La plintita fue uno de los materiales más utilizados en la construcción de las reducciones jesuíticas.

La provincia de Misiones es la única en la que se encuentran yacimientos de la piedra, llamada Itacurú por los guaraníes. Investigadores del Instituto de Materiales de Misiones (IMAM) estudian alternativas para utilizarla en la construcción de caminos y restauración de ruinas.

La plintita fue uno de los materiales más utilizados en la construcción de las reducciones jesuíticas.

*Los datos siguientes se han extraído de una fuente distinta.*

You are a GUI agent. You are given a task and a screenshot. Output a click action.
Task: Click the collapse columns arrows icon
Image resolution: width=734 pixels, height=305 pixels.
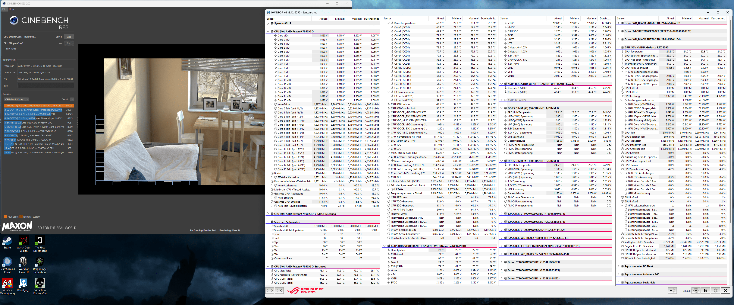pos(279,290)
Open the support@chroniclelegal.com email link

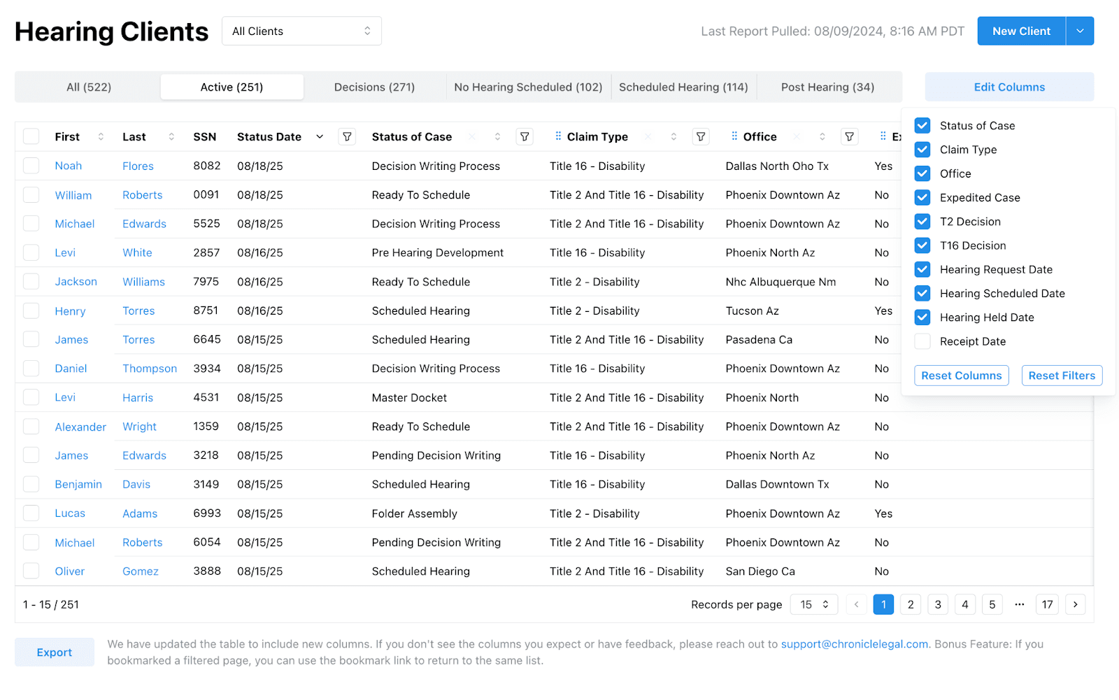pos(854,644)
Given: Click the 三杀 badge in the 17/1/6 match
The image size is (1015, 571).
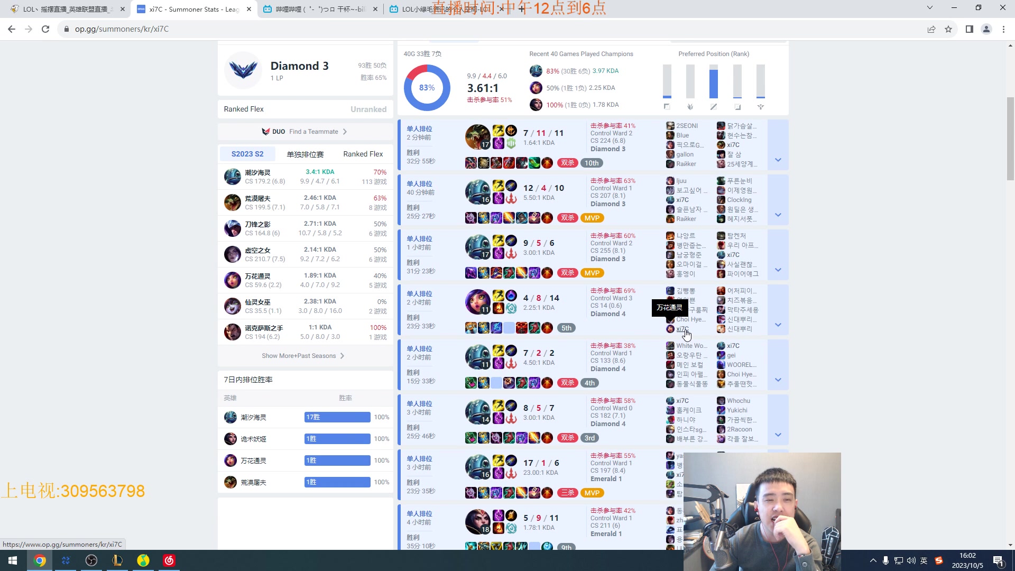Looking at the screenshot, I should [567, 492].
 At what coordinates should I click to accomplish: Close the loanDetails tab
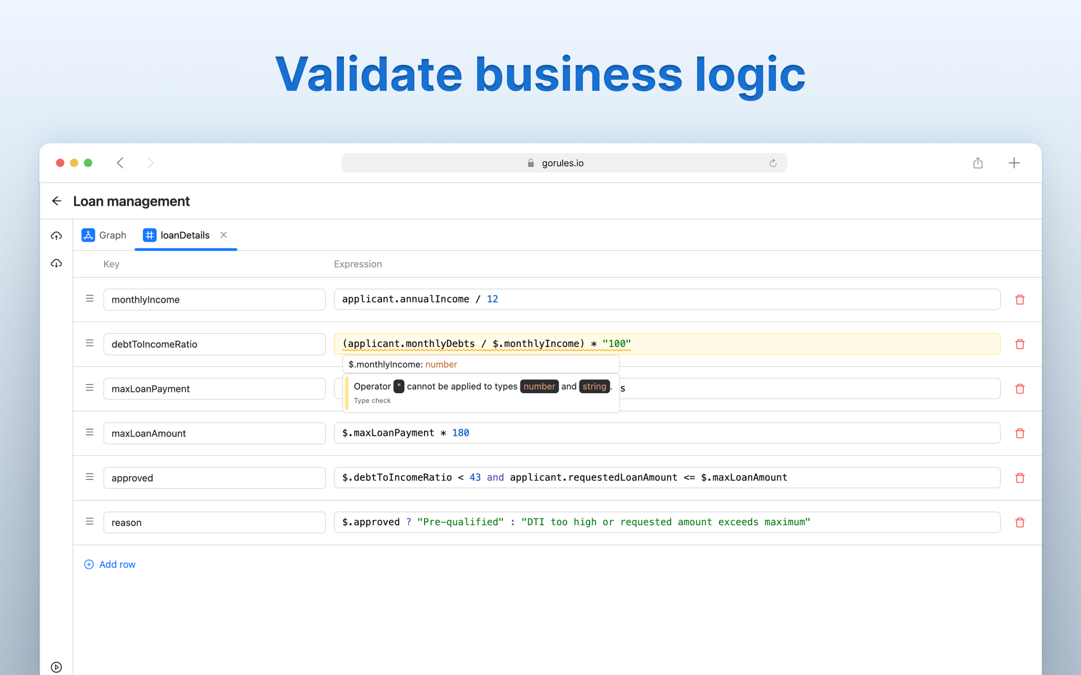[224, 235]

Néstor Siviero y Carlos Schvezov.

Para construir las reducciones en las que desarrollaron sus misiones evangelizadoras, los jesuitas que se instalaron en el siglo XVII en el norte de Argentina utilizaron un recurso minero autóctono: la plintita. La piedra –denominada itaquí o itacurú por los guaraníes- se obtiene únicamente en yacimientos ubicados en la provincia de Misiones y está compuesta por una mezcla de arcilla, cuarzo y otros diluyentes, rica en hierro y pobre en humus, lo que la convierte en un material resistente y con capacidad de cementación.

Además de ser utilizada varios siglos atrás para edificaciones, existen antecedentes recientes de uso de plintita como base para rutas. Para aprovechar al potencial de este recurso, un equipo de investigadores del IMAM, CONICET – UNaM, está trabajando en la localización y caracterización de los yacimientos, así como también en el análisis de las propiedades y efectos de los distintos ciclos de secado de la piedra.

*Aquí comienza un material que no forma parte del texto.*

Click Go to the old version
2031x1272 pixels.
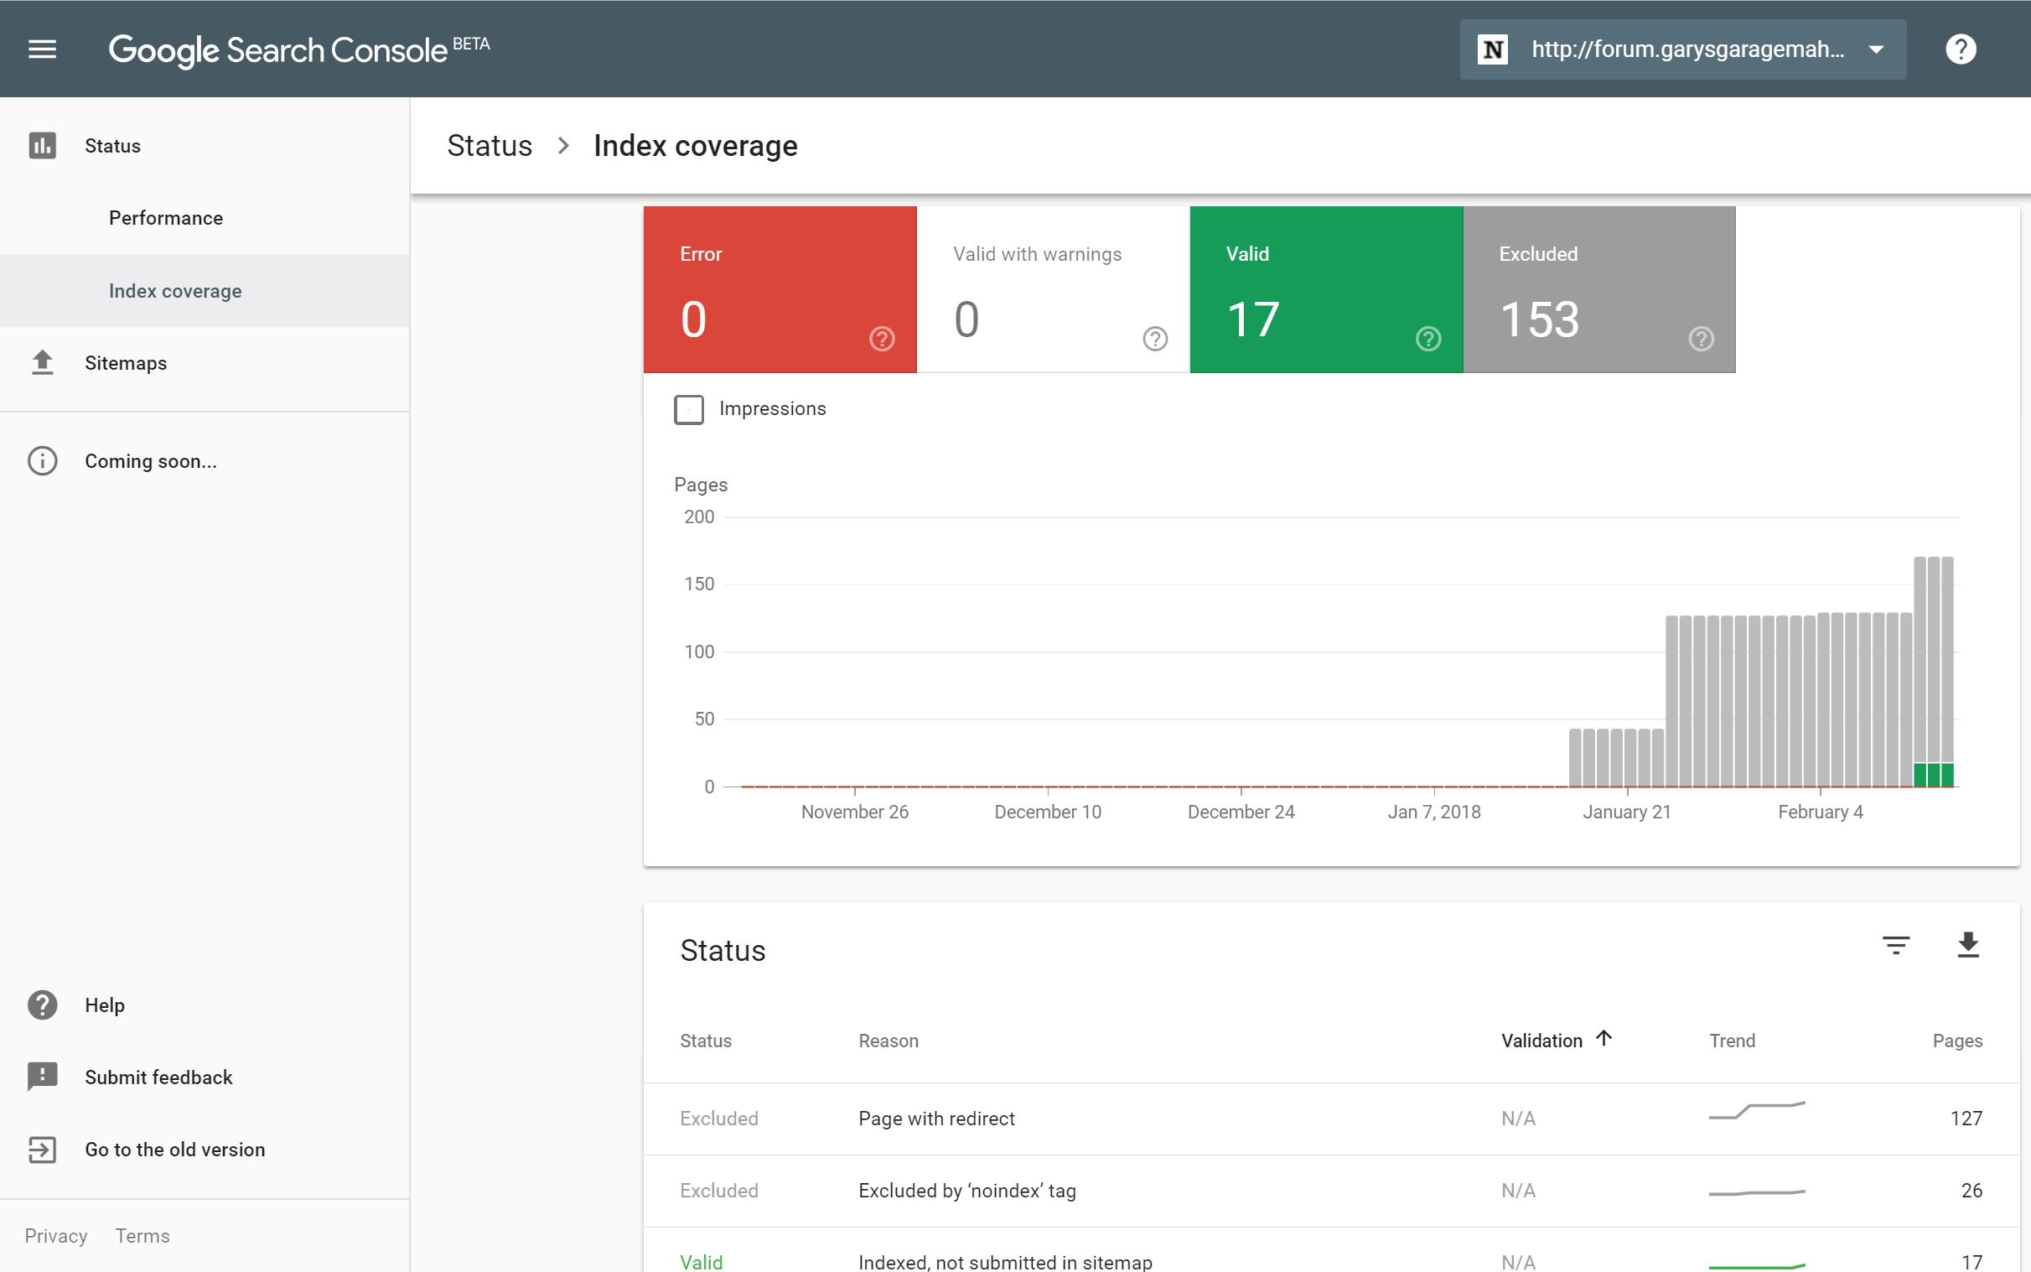pos(174,1149)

El proyecto para el rescate y la valorización de la plintita fue encarado por un grupo de científicos que está coordinado por el investigador principal del CONICET y director del IMAM, Carlos Schvezov. “Es un recurso único, que solo se encuentra en la provincia de Misiones, donde existen canteras en zonas de lodo, cerca de arroyos, donde se produce la sedimentación por arrastre”, explicó el doctor en física.

El aprovechamiento de este recurso minero tiene distintos antecedentes a lo largo de la historia. Fue uno de los materiales más utilizados para la construcción de las misiones jesuíticas guaraníes que se instalaron en el nordeste de Argentina y territorios aledaños de Paraguay y en Brasil, con el objetivo de evangelizar a los pobladores originarios. Además, en las últimas décadas, se utilizó plintita como base para la construcción de un tramo de 50 kilómetros de la Ruta Costera Provincial Nº 2.

Una de las principales ventajas de la itacurú -vocablo guaraní que podría traducirse como piedra granulada o manchada- es que posee la capacidad de cementación, a través de ciclos de humedecido y secado. “Tiene un endurecimiento natural, que no requiere energía. Cuando se la saca en estado húmedo, puede formarse, porque tiene una textura similar a la de un barro, pero cuando se seca, se endurece”, explicó Schvezov.

Sin embargo, los procesos de endurecimiento pueden ser distintos y los investigadores buscan abordar esta variedad de alternativas a través de sus proyectos. En una de las evaluaciones, se incluyeron materiales obtenidos en siete yacimientos de la provincia de Misiones, que fueron sometidos durante seis meses a ensayos de granulometría para determinar su capacidad de cementación, entre otras características.

Para avanzar en las investigaciones acerca del potencial de la plintita, este año el CONICET firmó, a través del IMAM, un convenio con la Dirección Provincial de Vialidad de Misiones – coordinado por el Néstor Siviero, de ese organismo -, mediante el cual se está desarrollando un plan de trabajo que comprende cuatro etapas. En una primera instancia, se avanzó con el muestreo de los yacimientos. También está previsto el desarrollo de nuevos ensayos de laboratorio sobre las muestras, la caracterización de las propiedades y pruebas sobre testigos.

Además de su potencial para obras viales, las investigaciones que se desarrollan en torno a la plintita adquieren un valor histórico y patrimonial, ya que permitirán mejorar el conocimiento del material para emplearlo en la restauración y reconstrucción de algunas de las ruinas jesuíticas. “Si bien hay varias que fueron declaradas Patrimonio de la Humanidad por la Unesco y no pueden ser alteradas, hay otras que podrán ser restauradas mediante la reconstrucción de las mamposterías y los arcos”, indicó Schvezov.